The four faces of risk

There are four personas that risk teams must be able to play, in order to help their organisations confidently manage risks in the real world; where objectives, design and enablers must work together to protect and grow value.

 

What should the risk team actually do and how should they do it?

When I talk with people about the role of the risk team, I hear the words ‘oversight’, ‘challenge’, but I struggle with whether these roles can really help organisations manage risk better.

 

Over time, I have formed a view that for risk teams and risk leaders to really achieve their calling they must focus on helping management be more effective. To support better decisions, enable better responses when things go wrong, assist preparation for the things that cannot be predicted, reduce bias and overconfidence.

 

For many risk functions, a mindset shift is required to achieve this.  New and different skills are required, but first and foremost the mindset needs to be about better outcomes.  

 

What are these skills and capabilities?

There are four personas that risk teams must be able to play, at the right time, to meet this challenge.

The advisor

Supporting decisions, providing counsel, listening to challenges, educating, uncovering bias, understanding process.

The connector

Understanding frameworks, systems and processes, understanding the organisation and who can help with a challenge but also when and how to escalate challenges.

The conscience

Yes there is a role for check and challenge – but this must be to act as the conscience of the organisation and management you deal with. This is the role that requires analysis, impartiality, raising potential issues and calling elephants out.

The lookout

Scanning, considering alternate perspectives, considering potential interruptions, providing alternate views on decisions and bringing different views to the table that are valuable, useful, and insightful.

 

So, what is the role of the advisor?

This is one of the traditional roles of risk teams and is often completed through things like facilitation of risk assessments or reviews of business cases. 

 

But this role is more than just helping people fill out boxes in systems or spreadsheets.  Effective advisors help management to work through their own challenges, uncover biases and assumptions, pressure test ideas and provide clear and actionable advice – rather than seeking to hide behind frameworks, rules and templates.

 

To be an effective advisor, you must understand that every risk decision is a trade-off and support the organisation to understand what is being gained and lost for every option, beyond the obvious.  A good risk advisor is not measured by their own ideas, but by how they can influence others to develop second order thinking, enterprise awareness and the ability to check and challenge their own bias.

 

What can you do to become a better advisor?

 

  • Know yourself, your limits and capabilities – the successful advisor is trusted because they are knowledgeable and have insight.  Provide the insight where you have it but know your limits (sometimes it is better to be a Connector or a Conscience).
  • Always be learning – continually push the boundaries of your own knowledge so that you do have an opinion on new ideas, or on things you didn’t know last month.
  • Consider not just what you say, but how and when you say it – advice sticks when those receiving the advice are in the right space to receive it – if you want to be heard, find the right time and the right place.
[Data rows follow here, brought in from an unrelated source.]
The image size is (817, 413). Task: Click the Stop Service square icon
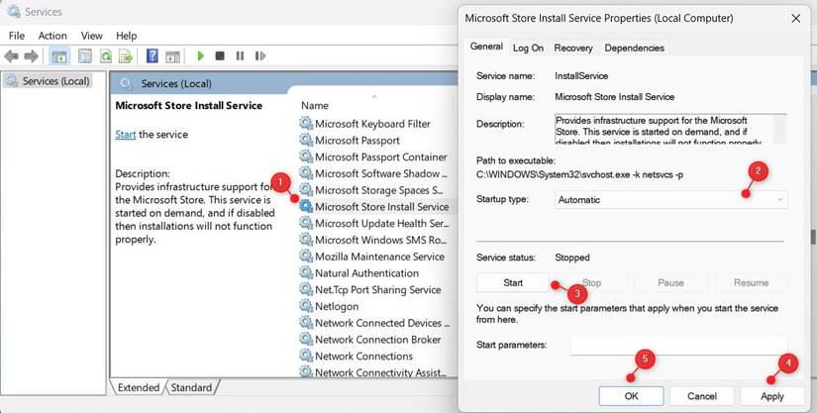tap(220, 56)
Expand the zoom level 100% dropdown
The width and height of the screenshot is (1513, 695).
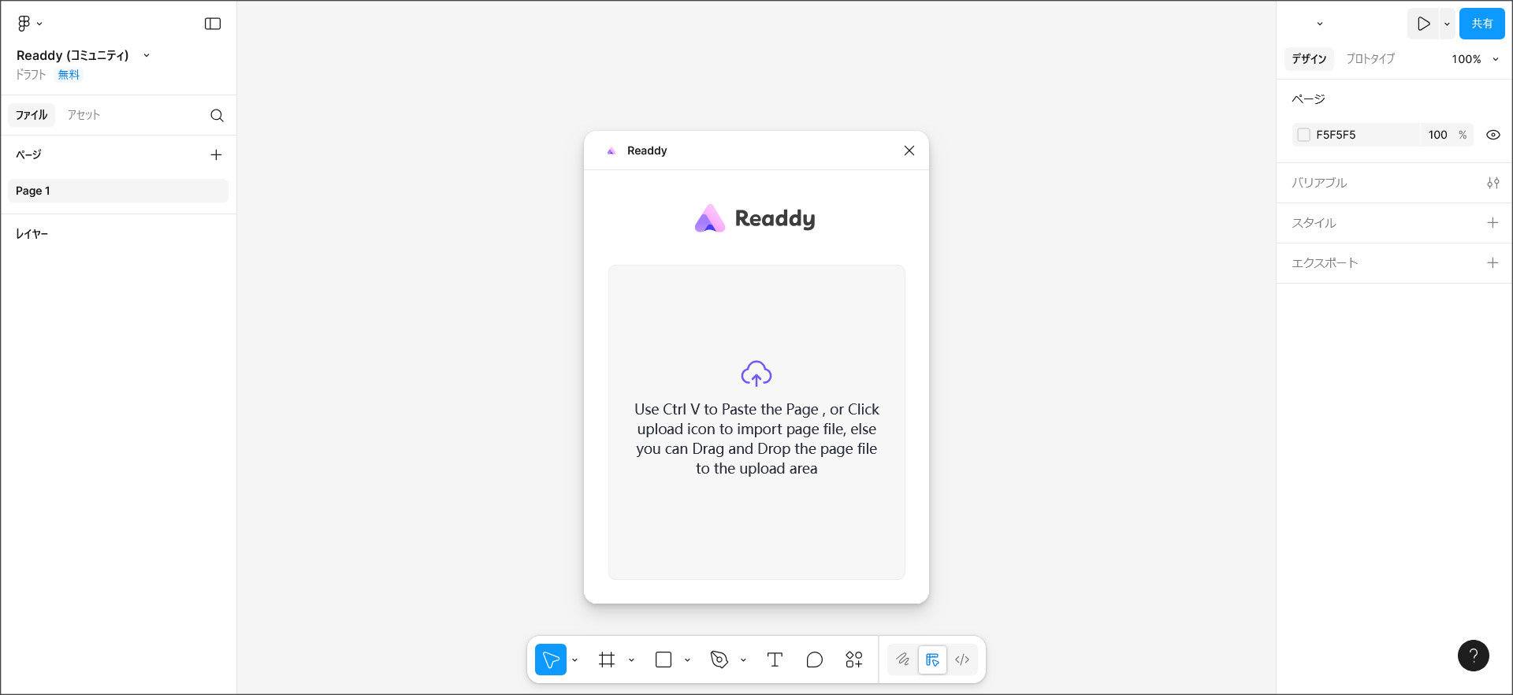(1474, 59)
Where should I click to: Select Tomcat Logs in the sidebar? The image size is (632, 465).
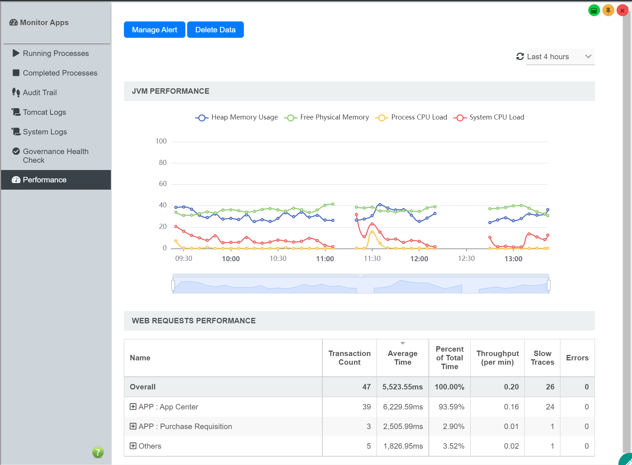(44, 112)
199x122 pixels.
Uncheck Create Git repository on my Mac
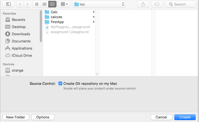coord(60,83)
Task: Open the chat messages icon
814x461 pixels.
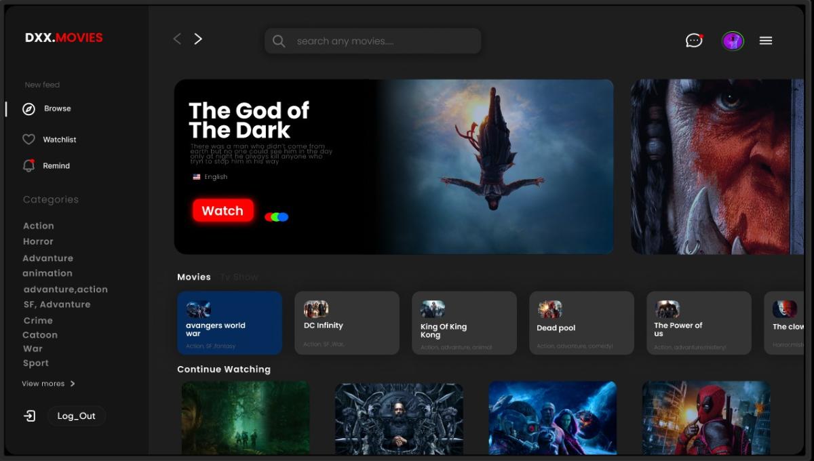Action: [x=693, y=41]
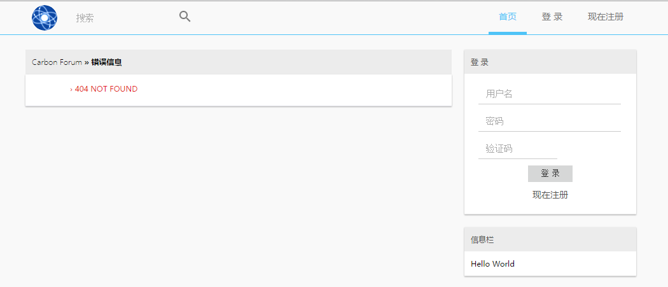Open 现在注册 in the top navigation bar

(606, 17)
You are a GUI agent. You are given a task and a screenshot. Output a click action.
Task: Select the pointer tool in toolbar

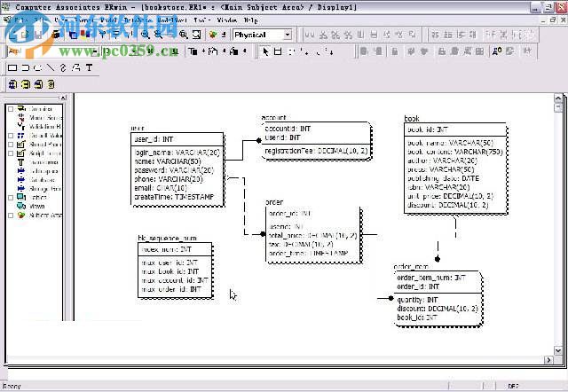pos(266,51)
Ultimately the role of the risk function is about conducting the orchestra, not playing the instruments. Choosing when to speak or hold back, choosing when to ask for more information or accept uncertainty is a key challenge for all risk professionals. 

 

Choosing the right role to play at the right time is crucial, and being able to switch between these roles may seem difficult, but that is the challenge for the risk function.  The reward – a seat at the table, and the trust of management to help them achieve their goals.